PUBLISHED : Sunday, 02 August, 2015, 12:17am
UPDATED : Sunday, 02 August, 2015, 12:17am

The long delays and cancellations of mainland flights lead to understandable frustration and from time-to-time, unacceptable unruliness. The six mainlanders arrested at Hong Kong International Airport last week for bad behaviour while waiting for their plane to leave for Beijing were not going to get to their destination any sooner; as it is, they ended up in court with four being jailed for assault. But their antics revealed a gap between comprehension of the situation and reality. China's air routes have become so congested that a single event can throw schedules into disarray.

Transparency becomes important at such a time - airlines and authorities have to honestly explain delays. There is an added dimension with the People's Liberation Army controlling much of the nation's airspace. The 225 passengers on Hong Kong Airlines Flight 305 were told their 8.10pm departure was not able to take off on schedule due to "adverse weather and air traffic control in Beijing". Six hours later, with no further explanation being given, trouble broke out among those not satisfied with what they had been told; the plane eventually took off for the three-hour trip at 4.45am, 8 ½ hours late.

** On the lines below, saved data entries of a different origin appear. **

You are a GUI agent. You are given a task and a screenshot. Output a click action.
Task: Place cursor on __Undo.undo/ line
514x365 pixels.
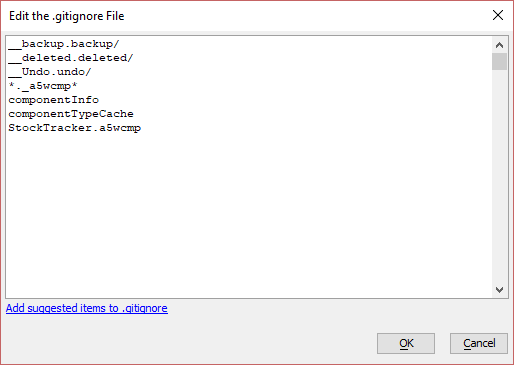tap(50, 72)
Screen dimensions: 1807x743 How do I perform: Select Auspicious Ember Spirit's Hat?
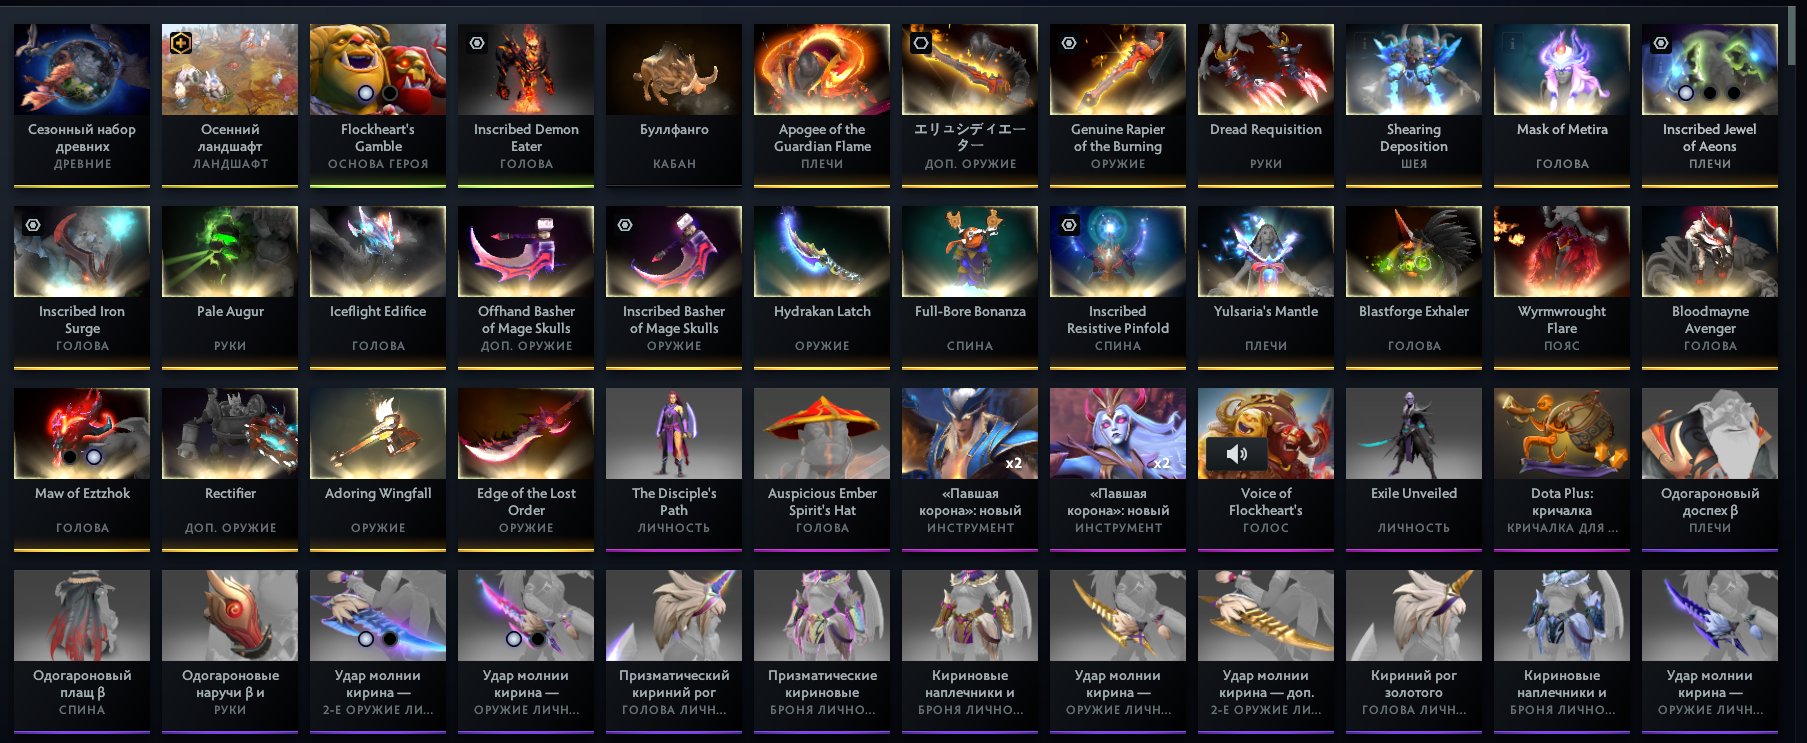pyautogui.click(x=821, y=469)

Mainland flights involving the most popular destinations, Beijing, Shanghai, Guangzhou and Hong Kong, can often be delayed by a few hours. FlightStats, a US company that tracks global air travel, has determined that Chinese airports and airlines were the worst in the world for being on time last year. Among the 61 largest airports, the seven worst performers for on-time departures were all on the mainland, being Hangzhou's Xiaoshan at the bottom, followed by Shanghai's Hongqiao and Pudong, Shenzhen's Baoan, Guangzhou's Baiyun, Chongqing and Beijing Capital International.

Flight and passenger numbers are rapidly rising, leading to the prospect of longer delays. Airlines' record number of new plane deliveries and orders will only worsen the congestion and planned airports will not alleviate the problem. The solution lies in the PLA freeing up airspace, in new routes and better air traffic management, particularly by hiring more controllers.

Authorities in April announced plans for 10 new air passages covering Beijing, Shanghai and Guangzhou. Negotiations with the military will begin to create more routes. But such changes take time to implement and years could pass before delays are substantially reduced. In the meantime, passengers have to be tolerant and a better effort has to be made to explain delays.